[MATERIAL SHOWN]
***

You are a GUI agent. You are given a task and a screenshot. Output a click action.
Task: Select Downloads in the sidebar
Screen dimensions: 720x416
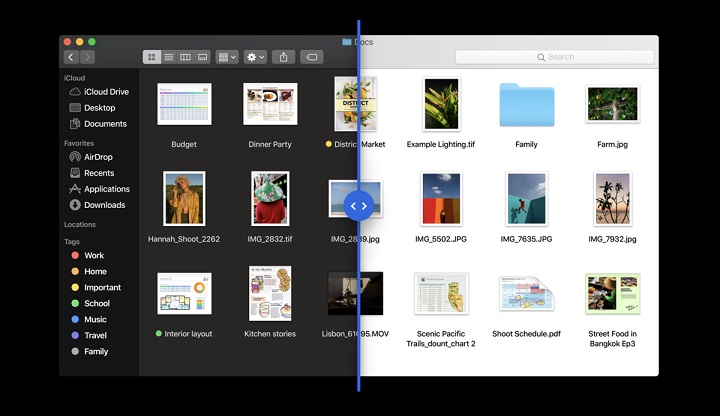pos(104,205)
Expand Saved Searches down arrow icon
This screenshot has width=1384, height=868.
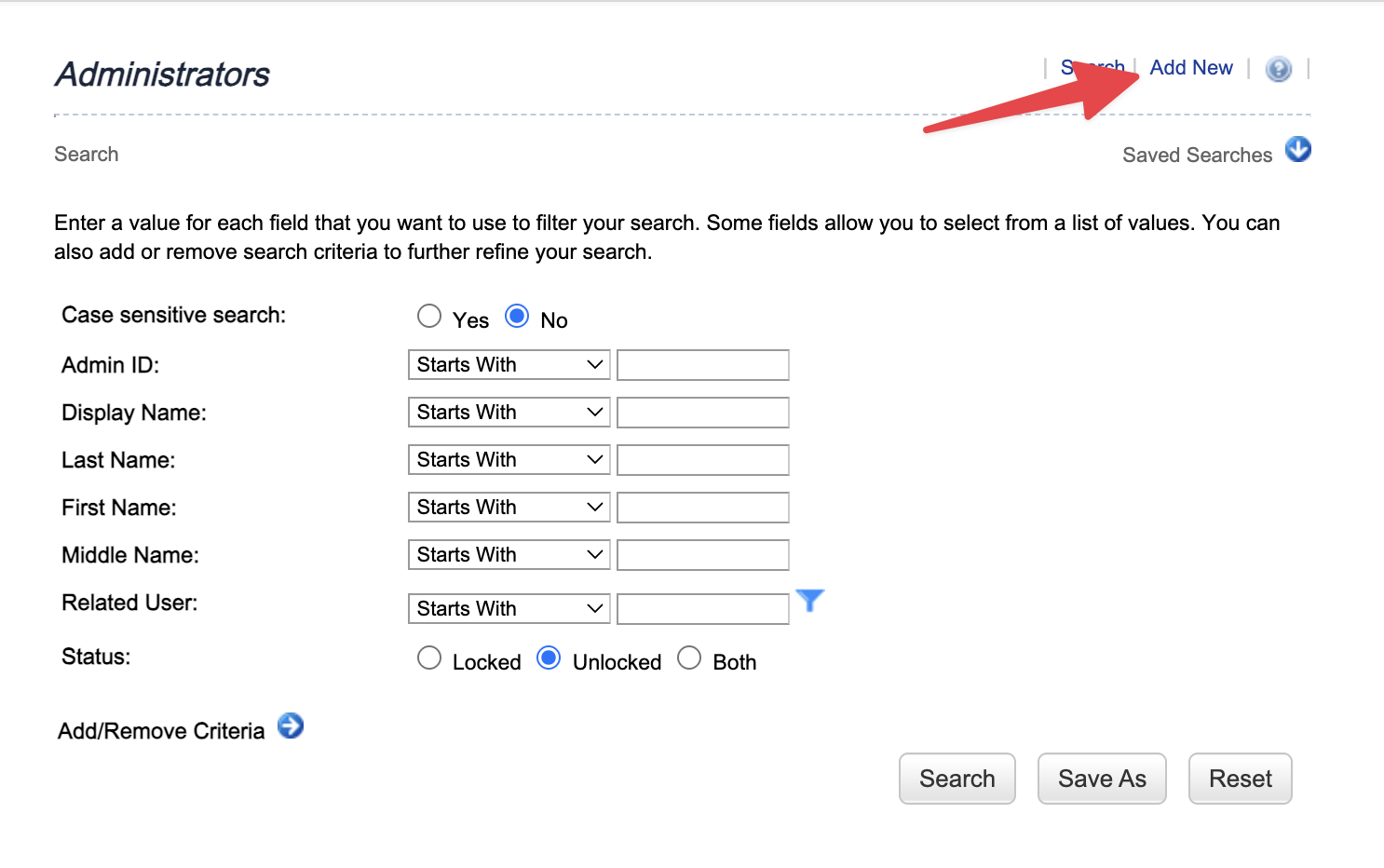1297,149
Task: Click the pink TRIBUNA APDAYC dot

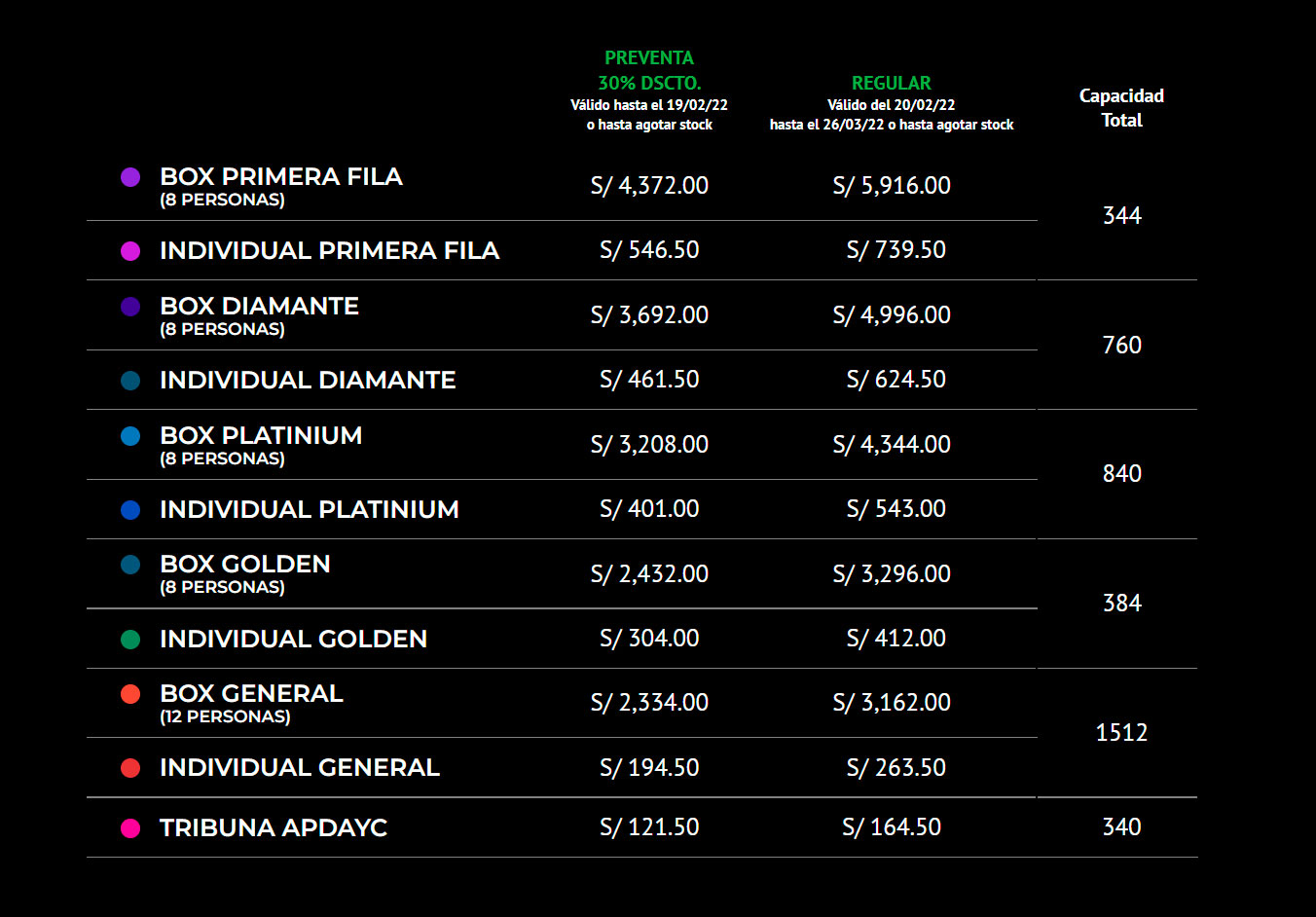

***

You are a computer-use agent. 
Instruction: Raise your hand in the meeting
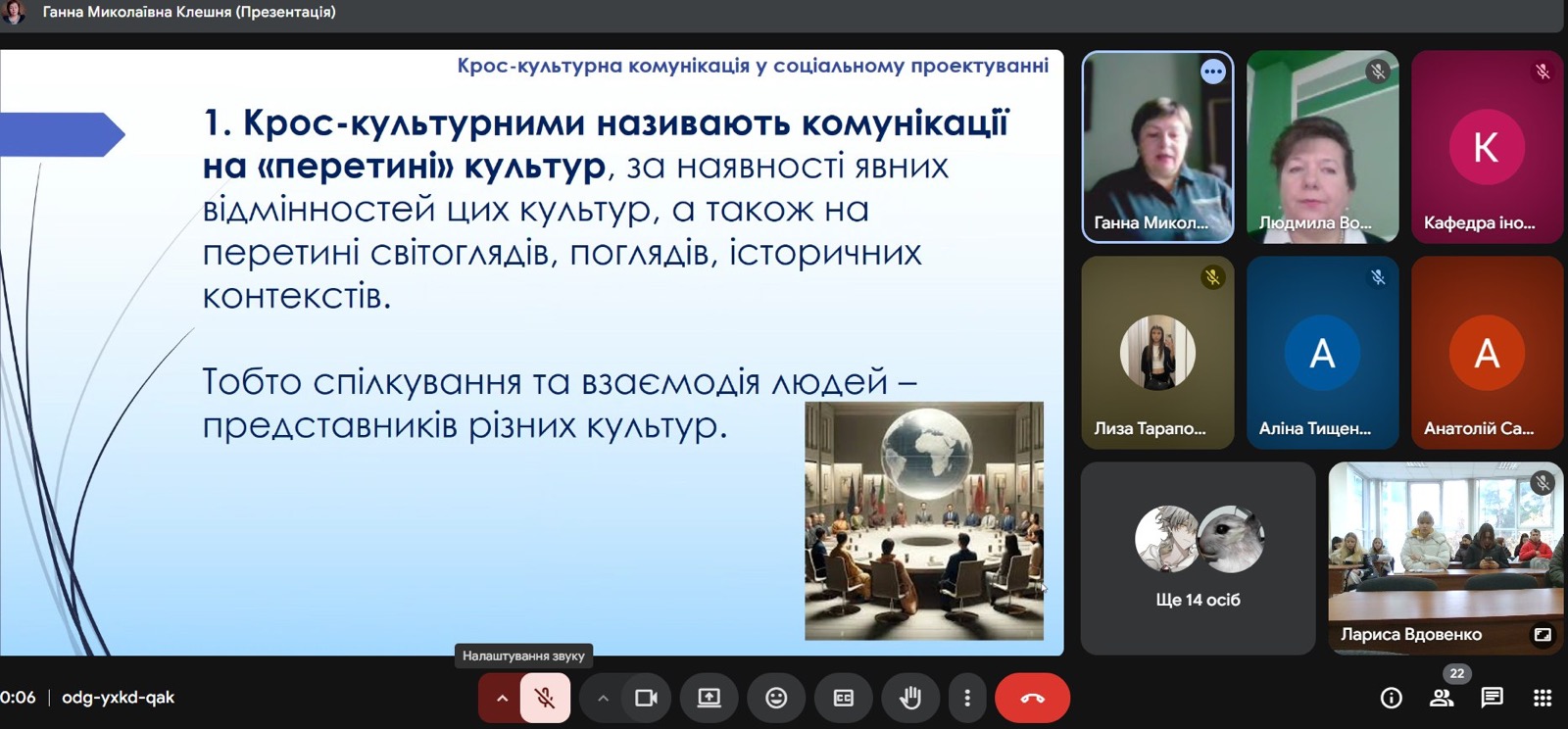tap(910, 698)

***

Find the lines above that contain the word "agent" and collect them.

You are a GUI agent. You are given a task and a screenshot. Output a click action.
You are a computer-use agent. 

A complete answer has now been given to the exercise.